### Evaluation of LLM Response

In [1]:
import os
from dotenv import load_dotenv
from langchain_openai import ChatOpenAI
from langchain.prompts import PromptTemplate

In [2]:
load_dotenv()

model_name = "gpt-3.5-turbo-0125"
openai_api_key = os.environ["OPENAI_API_KEY"]
llm = ChatOpenAI(
    model_name = model_name,
    temperature = 0.1,
    max_tokens = 2000,
    openai_api_key = openai_api_key
)

In [3]:
from langchain.vectorstores import FAISS
from langchain.chains import RetrievalQA
from langchain.document_loaders import TextLoader
from langchain.evaluation.qa import QAEvalChain
from langchain_openai import OpenAIEmbeddings

In [4]:
loader = TextLoader("./worked.txt")
document = loader.load()

print(f"You have now {len(document)} document!")
print(f"Totally {len(document[0].page_content)} characters in the document!")

You have now 1 document!
Totally 75040 characters in the document!


In [5]:
from langchain.text_splitter import RecursiveCharacterTextSplitter

text_splitter = RecursiveCharacterTextSplitter(chunk_size = 3000, chunk_overlap = 400)
documents = text_splitter.split_documents(document)

In [6]:
embeddings = OpenAIEmbeddings(openai_api_key = openai_api_key)
document_search = FAISS.from_documents(documents, embeddings)

In [7]:
chain = RetrievalQA.from_chain_type(
    llm=llm,
    chain_type="stuff",
    retriever=document_search.as_retriever(),
    input_key="question")

In [None]:
question_answers = [
    {
        "question": "which company sold the microcomputer kit that his friend built himself?",
        "answer": "Heathkit"
    },
    {
        "question": "what was the small city he talked about in the city that is the financial capital of USA?",
        "answer": "Yorkville, NY"
    },
    {
        "question": "which are the grad schools he had applied ?",
        "answer": "MIT, Yale, Harvard"
    }
]

In [20]:
predictions = chain.apply(question_answers)

predictions

[{'question': 'which company sold the microcomputer kit that his friend built himself?',
  'answer': 'Heathkit',
  'result': 'The company that sold the microcomputer kit that his friend built himself was Heathkit.'},
 {'question': 'what was the small city he talked about in the city that is the financial capital of USA?',
  'answer': 'Yorkville, NY',
  'result': 'The small city mentioned in the context is Santa Cruz, located in California.
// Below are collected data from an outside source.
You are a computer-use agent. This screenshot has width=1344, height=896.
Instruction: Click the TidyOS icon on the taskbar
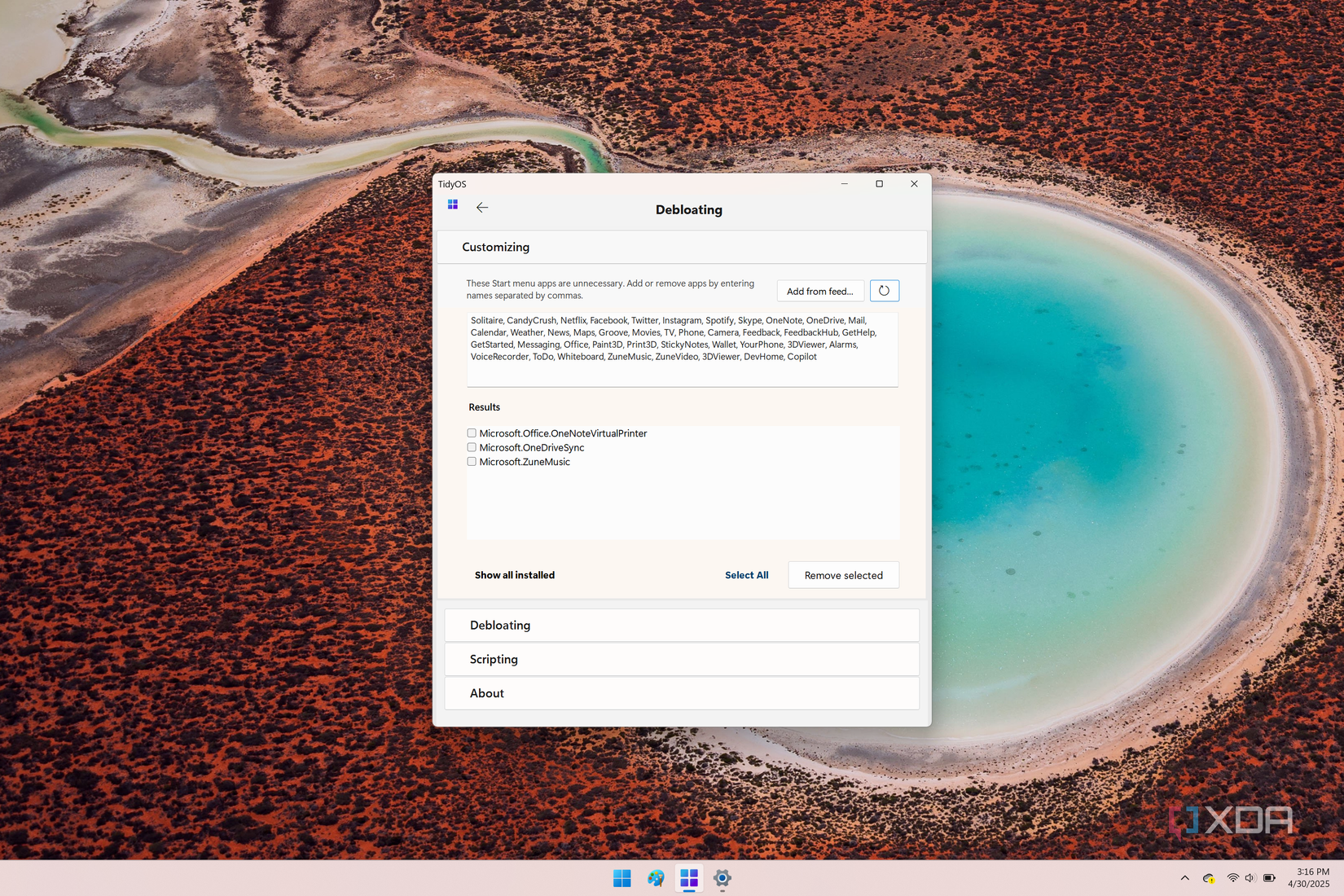688,879
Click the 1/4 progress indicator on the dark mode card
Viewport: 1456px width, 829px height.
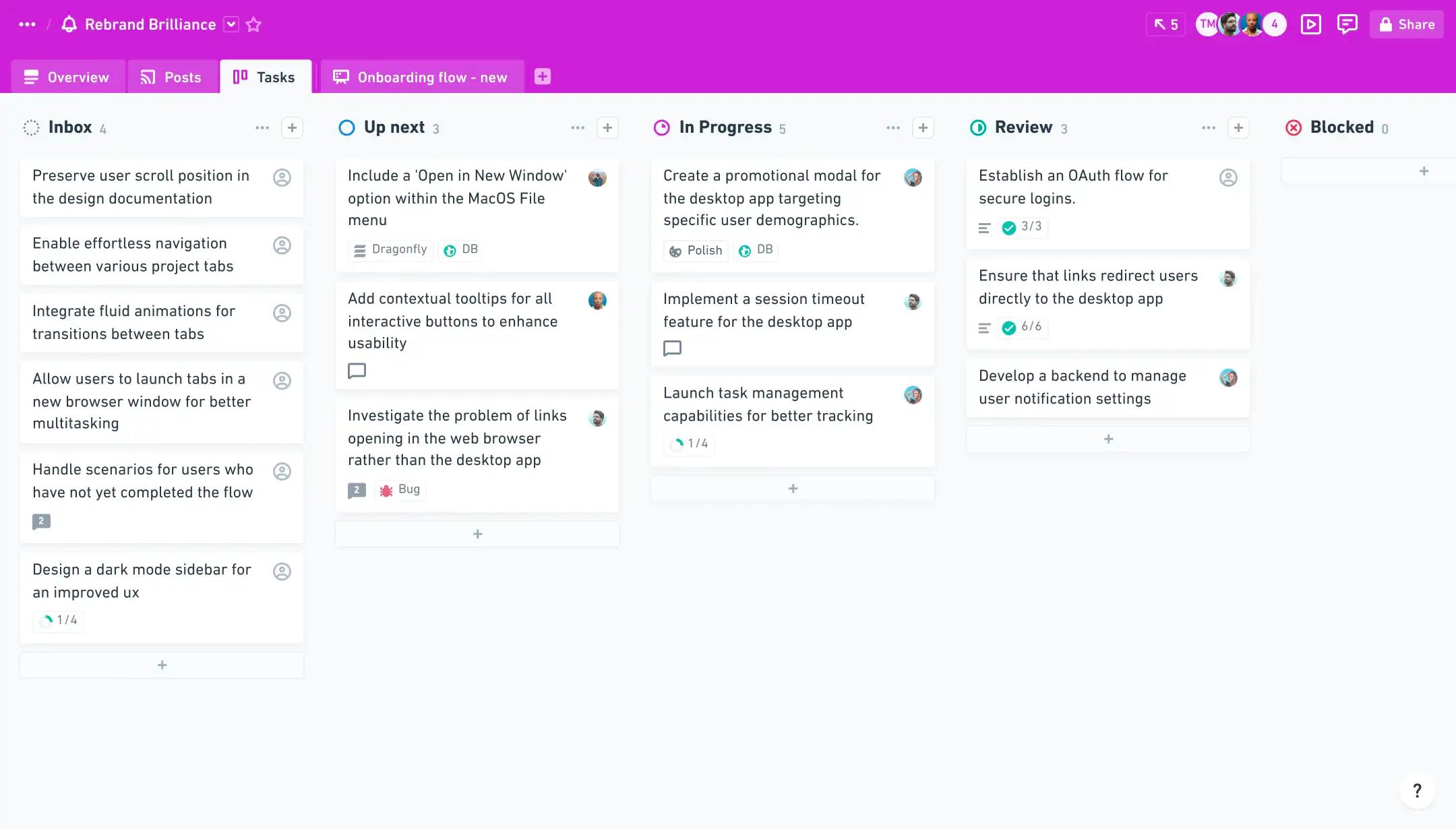pos(59,621)
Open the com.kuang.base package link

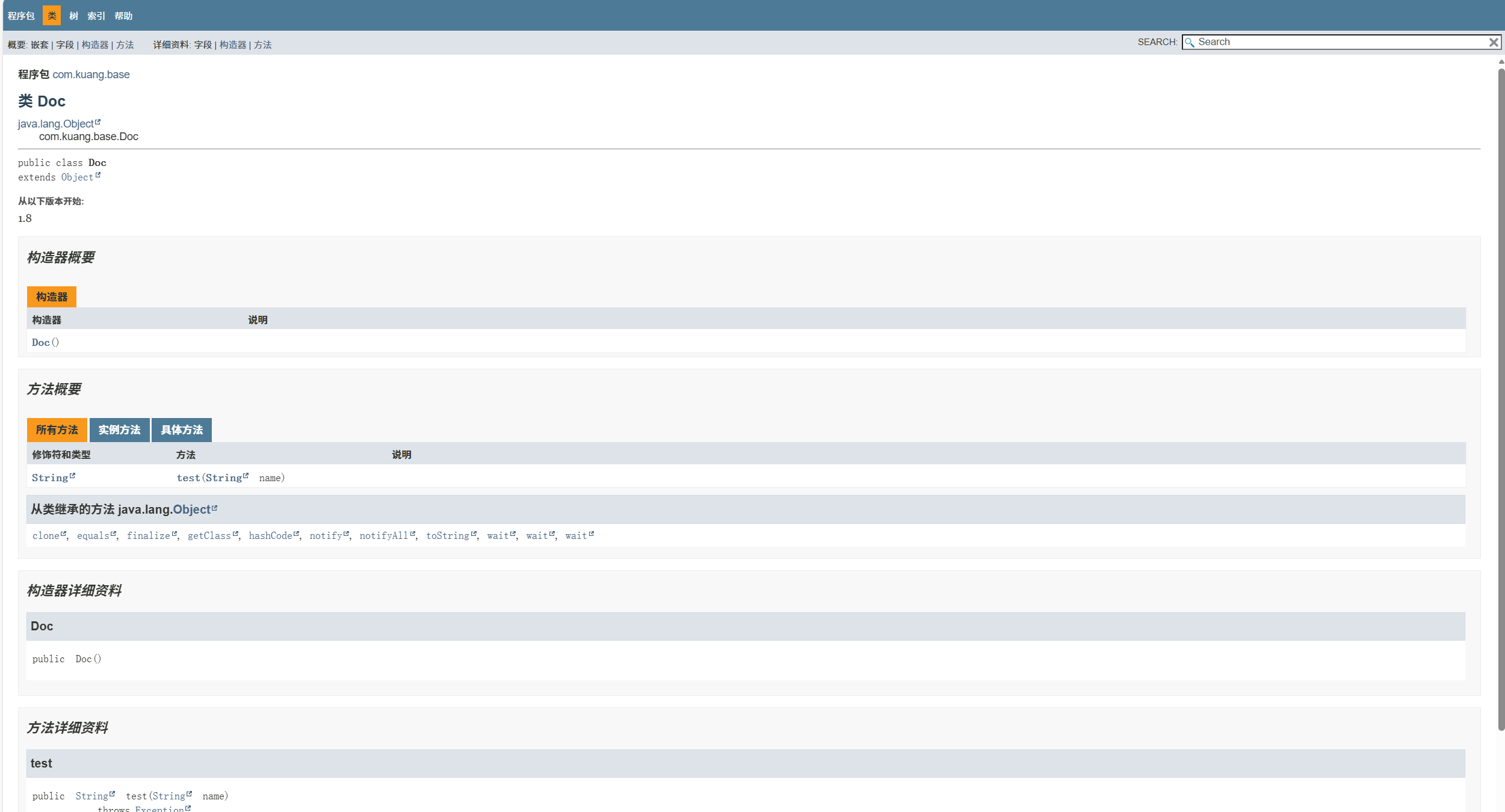91,75
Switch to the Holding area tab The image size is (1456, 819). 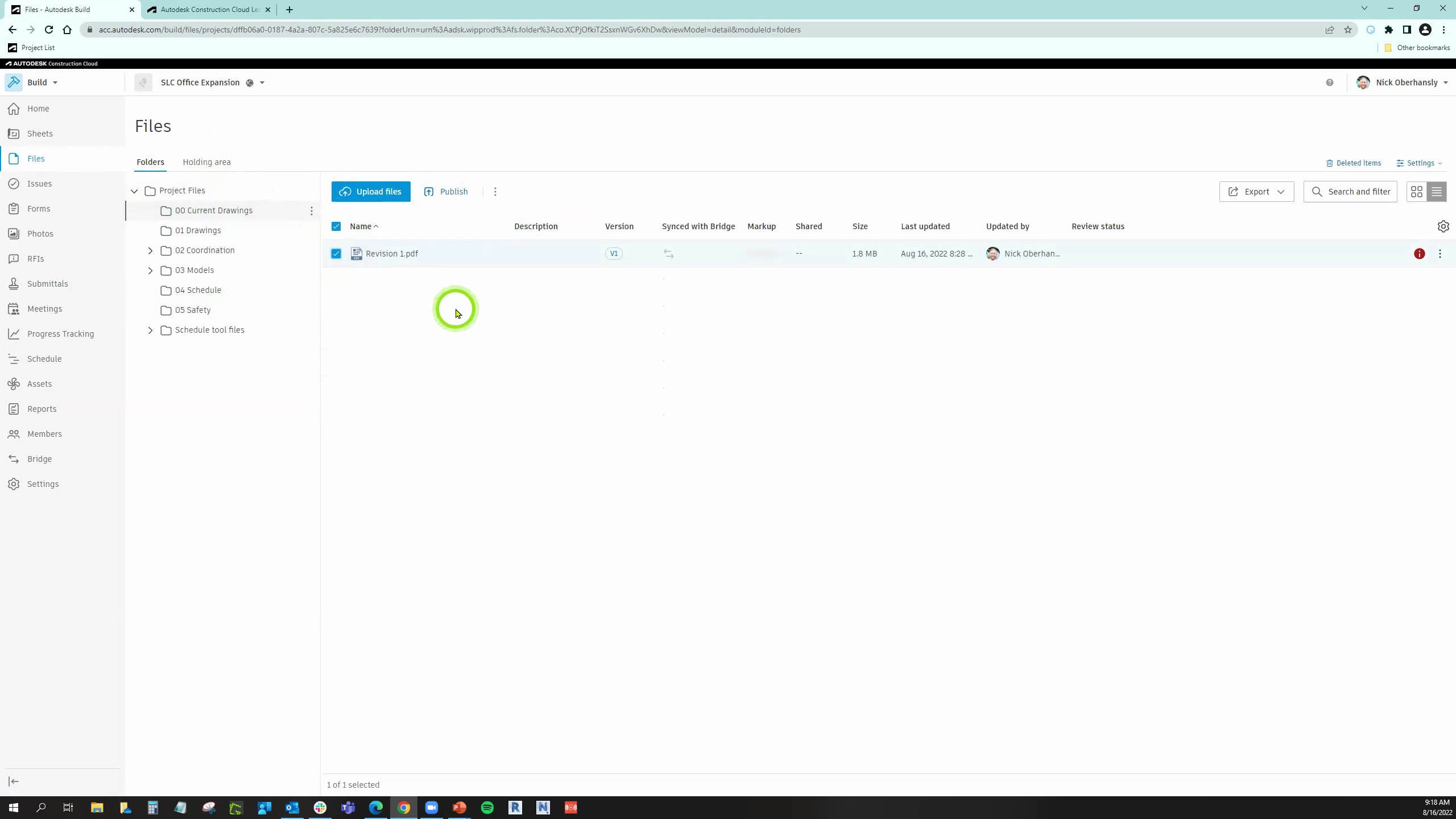pos(206,162)
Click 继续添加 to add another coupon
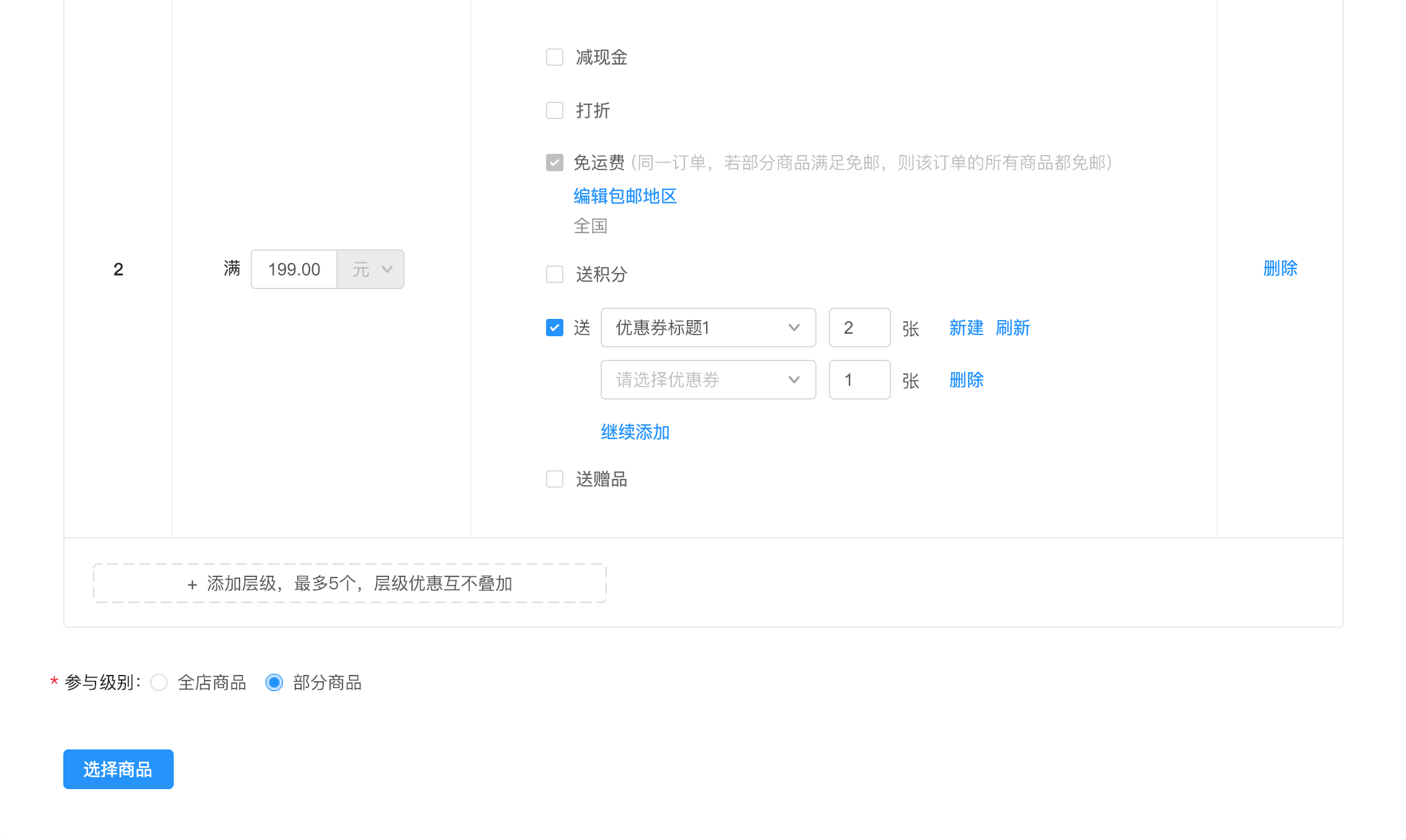This screenshot has height=840, width=1406. pyautogui.click(x=635, y=432)
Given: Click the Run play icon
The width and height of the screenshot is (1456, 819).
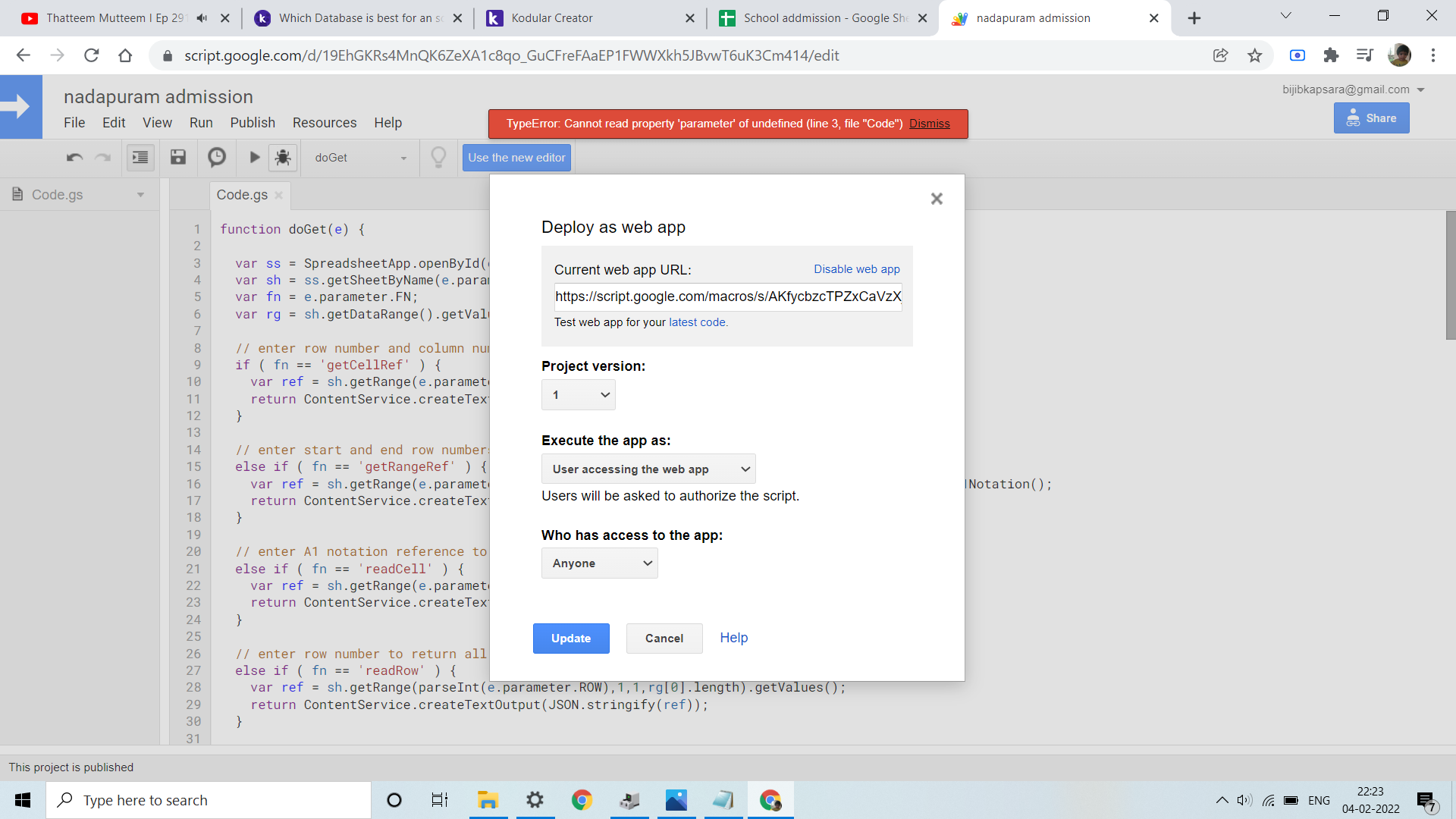Looking at the screenshot, I should [255, 157].
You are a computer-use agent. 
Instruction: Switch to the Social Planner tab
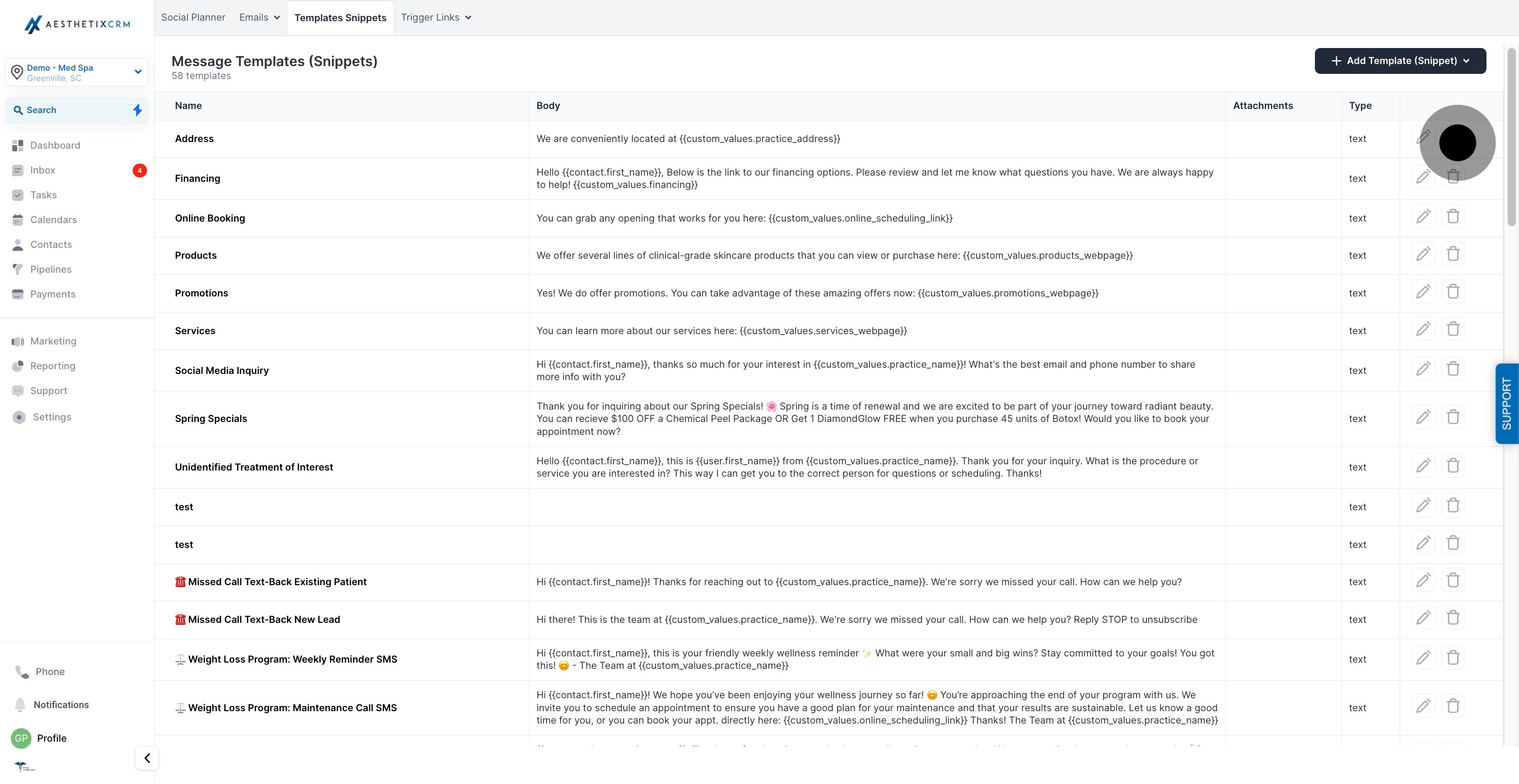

The financial capital of the USA is New York City.'},
 {'question': 'which are the grad schools he had applied ?',
  'answer': 'MIT, Yale, Harva',
  'result': 'The user applied to MIT, Yale, and Harvard for grad school.'}]

In [21]:
evaluation_chain = QAEvalChain.from_llm(llm)

In [22]:
graded_output = evaluation_chain.evaluate(
    question_answers,
    predictions,
    question_key="question",
    prediction_key="result",
    answer_key="answer"
)

In [23]:
graded_output

[{'results': 'CORRECT'}, {'results': 'INCORRECT'}, {'results': 'CORRECT'}]